C’est devant une salle comble que Roberto Alagna, élégamment vêtu d’un costume noir, fait son entrée sur la scène de Gaveau sous les acclamations du public. Souriant, le teint légèrement hâlé, notre ténor paraît en forme. Il annonce cependant qu’il rentre des Etats-Unis et que c’’est encore sous l’effet du « jet lag » qu’il s’apprête à chanter un programme qu’il qualifie d’« inchantable », avec un sourire complice, déclenchant l’hilarité des spectateurs et une nouvelle salve d’applaudissement. Le programme est en effet ambitieux. Après son « Tout Puccini » de l’an passé voilà qu’il dédie entièrement à Verdi ce nouveau récital qui comporte des airs pour différents types de voix, du ténor lyrique d’Alfredo au ténor héroïque d’Otello, alignant les opéras dans l’ordre chronologique de leur création.
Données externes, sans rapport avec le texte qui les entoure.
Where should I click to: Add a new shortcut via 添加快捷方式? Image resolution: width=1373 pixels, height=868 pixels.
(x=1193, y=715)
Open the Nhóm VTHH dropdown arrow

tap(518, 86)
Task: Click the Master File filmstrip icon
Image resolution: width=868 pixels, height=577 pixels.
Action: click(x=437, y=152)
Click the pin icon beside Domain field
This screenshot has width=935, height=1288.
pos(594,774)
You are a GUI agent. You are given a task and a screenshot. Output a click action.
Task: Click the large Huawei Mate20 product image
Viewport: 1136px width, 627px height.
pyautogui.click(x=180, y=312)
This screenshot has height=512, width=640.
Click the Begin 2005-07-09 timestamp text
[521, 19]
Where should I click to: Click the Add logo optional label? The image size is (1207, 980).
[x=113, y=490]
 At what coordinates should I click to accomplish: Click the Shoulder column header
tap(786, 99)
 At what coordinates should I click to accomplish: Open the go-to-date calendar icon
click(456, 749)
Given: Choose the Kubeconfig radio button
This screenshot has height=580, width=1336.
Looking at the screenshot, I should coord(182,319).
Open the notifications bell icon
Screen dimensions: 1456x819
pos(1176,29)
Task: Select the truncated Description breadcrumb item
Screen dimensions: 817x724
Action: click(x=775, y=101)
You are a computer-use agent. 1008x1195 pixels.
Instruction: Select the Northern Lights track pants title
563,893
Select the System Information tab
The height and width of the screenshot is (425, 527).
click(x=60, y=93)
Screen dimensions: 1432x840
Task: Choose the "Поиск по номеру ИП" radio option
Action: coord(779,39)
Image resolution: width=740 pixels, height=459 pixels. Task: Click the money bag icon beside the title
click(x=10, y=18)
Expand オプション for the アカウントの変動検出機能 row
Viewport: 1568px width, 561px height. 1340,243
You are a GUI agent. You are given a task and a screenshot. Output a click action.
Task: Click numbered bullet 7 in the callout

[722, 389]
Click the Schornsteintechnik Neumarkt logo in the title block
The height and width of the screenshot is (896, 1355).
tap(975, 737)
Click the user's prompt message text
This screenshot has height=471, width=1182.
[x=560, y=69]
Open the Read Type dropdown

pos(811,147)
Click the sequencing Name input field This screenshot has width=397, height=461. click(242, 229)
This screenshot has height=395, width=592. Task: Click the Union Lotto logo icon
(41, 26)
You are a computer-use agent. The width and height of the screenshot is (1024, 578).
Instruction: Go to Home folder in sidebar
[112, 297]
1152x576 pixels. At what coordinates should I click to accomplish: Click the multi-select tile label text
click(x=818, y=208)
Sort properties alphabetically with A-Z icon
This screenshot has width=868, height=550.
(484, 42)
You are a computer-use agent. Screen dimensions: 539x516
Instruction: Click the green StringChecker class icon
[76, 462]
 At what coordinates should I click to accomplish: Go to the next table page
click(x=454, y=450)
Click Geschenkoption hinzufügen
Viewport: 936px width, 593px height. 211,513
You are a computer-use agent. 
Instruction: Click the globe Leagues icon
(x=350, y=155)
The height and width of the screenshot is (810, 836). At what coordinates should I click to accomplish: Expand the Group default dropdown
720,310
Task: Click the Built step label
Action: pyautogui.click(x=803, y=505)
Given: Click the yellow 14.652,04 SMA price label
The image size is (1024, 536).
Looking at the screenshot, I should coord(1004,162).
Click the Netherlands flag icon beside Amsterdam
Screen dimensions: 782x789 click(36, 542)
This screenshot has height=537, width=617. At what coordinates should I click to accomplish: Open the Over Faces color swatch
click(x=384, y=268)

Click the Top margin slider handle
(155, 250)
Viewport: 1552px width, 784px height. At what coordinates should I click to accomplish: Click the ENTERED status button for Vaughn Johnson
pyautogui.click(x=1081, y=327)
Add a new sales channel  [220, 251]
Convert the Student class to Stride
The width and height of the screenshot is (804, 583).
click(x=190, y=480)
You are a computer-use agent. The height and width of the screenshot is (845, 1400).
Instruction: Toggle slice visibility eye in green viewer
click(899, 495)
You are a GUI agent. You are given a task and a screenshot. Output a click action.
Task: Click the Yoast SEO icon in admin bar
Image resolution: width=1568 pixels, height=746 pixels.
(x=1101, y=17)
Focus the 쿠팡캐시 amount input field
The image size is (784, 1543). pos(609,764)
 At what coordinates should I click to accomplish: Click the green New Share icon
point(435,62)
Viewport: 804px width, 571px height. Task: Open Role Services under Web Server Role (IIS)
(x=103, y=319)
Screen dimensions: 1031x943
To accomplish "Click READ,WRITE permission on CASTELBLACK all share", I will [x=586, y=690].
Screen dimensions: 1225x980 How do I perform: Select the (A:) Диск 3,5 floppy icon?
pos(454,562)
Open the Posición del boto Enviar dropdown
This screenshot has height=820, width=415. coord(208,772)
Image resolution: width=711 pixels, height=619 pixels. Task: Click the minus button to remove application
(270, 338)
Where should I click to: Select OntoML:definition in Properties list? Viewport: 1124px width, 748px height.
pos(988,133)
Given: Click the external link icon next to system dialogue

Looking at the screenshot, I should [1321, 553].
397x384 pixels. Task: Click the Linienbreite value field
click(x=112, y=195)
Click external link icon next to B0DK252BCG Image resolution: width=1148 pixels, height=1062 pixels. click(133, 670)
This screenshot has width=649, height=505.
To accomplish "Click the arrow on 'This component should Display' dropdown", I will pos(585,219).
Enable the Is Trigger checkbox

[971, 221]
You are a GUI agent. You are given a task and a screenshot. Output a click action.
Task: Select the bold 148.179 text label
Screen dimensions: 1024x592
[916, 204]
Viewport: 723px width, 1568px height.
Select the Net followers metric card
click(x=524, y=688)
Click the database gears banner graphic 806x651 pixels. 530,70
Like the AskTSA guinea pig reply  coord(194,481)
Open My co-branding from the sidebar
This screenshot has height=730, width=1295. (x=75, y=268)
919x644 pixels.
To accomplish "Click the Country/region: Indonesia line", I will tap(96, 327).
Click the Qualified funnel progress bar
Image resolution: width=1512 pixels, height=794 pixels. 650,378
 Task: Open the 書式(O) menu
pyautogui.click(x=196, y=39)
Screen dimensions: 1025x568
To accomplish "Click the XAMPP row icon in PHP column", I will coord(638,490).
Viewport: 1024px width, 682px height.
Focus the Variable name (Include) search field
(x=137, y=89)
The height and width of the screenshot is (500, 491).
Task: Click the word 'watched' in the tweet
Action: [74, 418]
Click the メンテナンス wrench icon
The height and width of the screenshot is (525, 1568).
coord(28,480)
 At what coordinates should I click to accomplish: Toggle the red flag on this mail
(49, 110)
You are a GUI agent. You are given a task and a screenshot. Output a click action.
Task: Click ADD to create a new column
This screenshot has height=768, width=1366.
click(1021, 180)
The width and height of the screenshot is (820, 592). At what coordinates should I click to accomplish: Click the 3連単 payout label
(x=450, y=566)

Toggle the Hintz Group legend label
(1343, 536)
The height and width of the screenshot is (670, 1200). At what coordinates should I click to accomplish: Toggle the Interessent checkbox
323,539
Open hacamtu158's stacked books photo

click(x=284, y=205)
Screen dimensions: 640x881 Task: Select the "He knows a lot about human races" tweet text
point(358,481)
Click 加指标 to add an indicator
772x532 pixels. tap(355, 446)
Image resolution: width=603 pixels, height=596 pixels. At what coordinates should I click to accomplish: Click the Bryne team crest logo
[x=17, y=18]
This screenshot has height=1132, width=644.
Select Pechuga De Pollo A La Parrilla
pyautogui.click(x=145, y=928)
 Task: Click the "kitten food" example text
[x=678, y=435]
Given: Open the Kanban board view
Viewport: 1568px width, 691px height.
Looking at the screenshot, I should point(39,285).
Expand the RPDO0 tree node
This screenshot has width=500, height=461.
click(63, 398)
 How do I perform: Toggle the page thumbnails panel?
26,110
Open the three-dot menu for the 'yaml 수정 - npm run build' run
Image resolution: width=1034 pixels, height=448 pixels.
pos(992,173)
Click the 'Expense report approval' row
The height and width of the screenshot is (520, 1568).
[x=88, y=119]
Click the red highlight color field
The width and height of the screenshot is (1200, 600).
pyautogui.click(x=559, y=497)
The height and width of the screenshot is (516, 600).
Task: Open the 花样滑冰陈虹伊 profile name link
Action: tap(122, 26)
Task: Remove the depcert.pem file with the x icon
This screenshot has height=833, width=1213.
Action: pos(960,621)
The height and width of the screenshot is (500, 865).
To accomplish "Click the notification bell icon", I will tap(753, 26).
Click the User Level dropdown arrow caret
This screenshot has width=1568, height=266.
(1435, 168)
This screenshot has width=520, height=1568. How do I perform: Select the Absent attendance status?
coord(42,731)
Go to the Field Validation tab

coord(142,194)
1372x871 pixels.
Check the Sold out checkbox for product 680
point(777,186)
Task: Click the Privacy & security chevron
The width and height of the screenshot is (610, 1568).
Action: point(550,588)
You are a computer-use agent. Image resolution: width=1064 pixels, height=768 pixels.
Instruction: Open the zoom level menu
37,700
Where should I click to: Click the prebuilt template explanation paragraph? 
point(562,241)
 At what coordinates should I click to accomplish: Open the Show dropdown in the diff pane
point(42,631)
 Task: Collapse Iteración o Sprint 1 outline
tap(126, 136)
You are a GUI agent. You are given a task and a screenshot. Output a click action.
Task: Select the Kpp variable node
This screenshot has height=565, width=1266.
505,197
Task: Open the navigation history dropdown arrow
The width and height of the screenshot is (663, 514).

La première partie, consacrée aux œuvres de jeunesse, débute avec I Lombardi, quatrième opéra de Verdi. Roberto Alagna aborde l’air d’Arvino avec un medium nourri et puissant, qui captive immédiatement le public. Le timbre se pare de couleurs cuivrées du meilleur effet. Quelques graillons trahissent une légère fatigue vite dissipée dès le morceau suivant : la déploration de Macduff, qui est interprétée avec une grande émotion, dans un silence recueilli. Vient ensuite la seule page en français du programme. Juxtaposer l’air de Gaston dans Jérusalem avec son équivalent dans I Lombardi est une idée particulièrement intéressante. Si l’on entend habituellement une voix plus lyrique dans cette page, Roberto Alagna convainc néanmoins par son style impeccable et sa diction souveraine. A la fin de l’air, Verdi a ajouté une cadence qui culmine au contre-ut, à l’attention de Gilbert-Louis Duprez, créateur du rôle de Gaston, que son ut de poitrine avait rendu célèbre. Roberto Alagna donne cette note en voix de tête, avec une infinie délicatesse qui réjouit l’assistance. C’est avec Luisa Miller que s’achève cette partie. Le grand air de Rodolfo, « Quando le sere al placido », et son récitatif particulièrement poignant sont interprétés avec un engagement dramatique intense qui révèle toute la détresse du personnage.
La deuxième partie s’ouvre avec la fameuse trilogie Rigoletto / trovatore / traviata, des ouvrages que le ténor a abordés à divers moments de sa carrière. A propos de « Parmi vedere le lacrime », craignant un trou de mémoire, il précise que la dernière fois qu’il a chanté cet air, sa première fille avait six mois, avant d’ajouter qu’aujourd’hui, elle l’a fait grand-père. Le public s’amuse tandis que nous admirons l’art avec lequel Roberto Alagna sait créer une complicité bon enfant avec ses admirateurs. Le ténor chante avec aisance ces trois pages qui mettent en valeur son legato, son art de varier les couleurs et d’habiter les mots. Si l’absence de cabalette à la suite de « Parmi veder le lacrime » et « Lunge da lei » ne se fait pas sentir, en revanche « Di quella pira » manque cruellement après « Ah si ben mio ». Roberto Alagna le sait bien, c’est pourquoi il comblera ce manque dès le premier bis. Entretemps il livre une interprétation mémorable de la grande scène qui ouvre le troisième acte de La forza del destino, « La vita è inferno all’infelice ». Sa voix puissante et souveraine, ses nuances subtiles et l’impact émotionnel saisissant dont il charge cette page, tout concourt à déclencher une interminable ovation. En bis, nous l’avons dit, Roberto Alagna propose un « Di quella pira » – dans le ton – précise-t-il, avec un ut longuement tenu, une « Donna è mobile » qui lui permet de faire briller ses aigus une dernière fois et une mort d’Otello poignante. A la fin du concert, il annonce qu’il reviendra à Gaveau la saison prochaine, pour la quatrième année consécutive, avec un programme surprenant, sans en dire davantage.
A la tête d’un orchestre Colonne en bonne forme, en dépit d’un ou deux légers écarts de justesse dans l’introduction de « Celeste Aida », Giorgio Croci, toujours attentif à son interprète qu’il a souvent accompagné à la scène comme au disque, propose une direction efficace dans le respect des styles de chaque ouvrage. Si l’ouverture de La forza comporte quelques effets par trop retentissants dans sa conclusion, celle de Luisa Miller est parfaitement équilibrée. Soulignons enfin la superbe introduction de l’air « La vita è inferno all’infelice » et son impeccable solo de clarinette.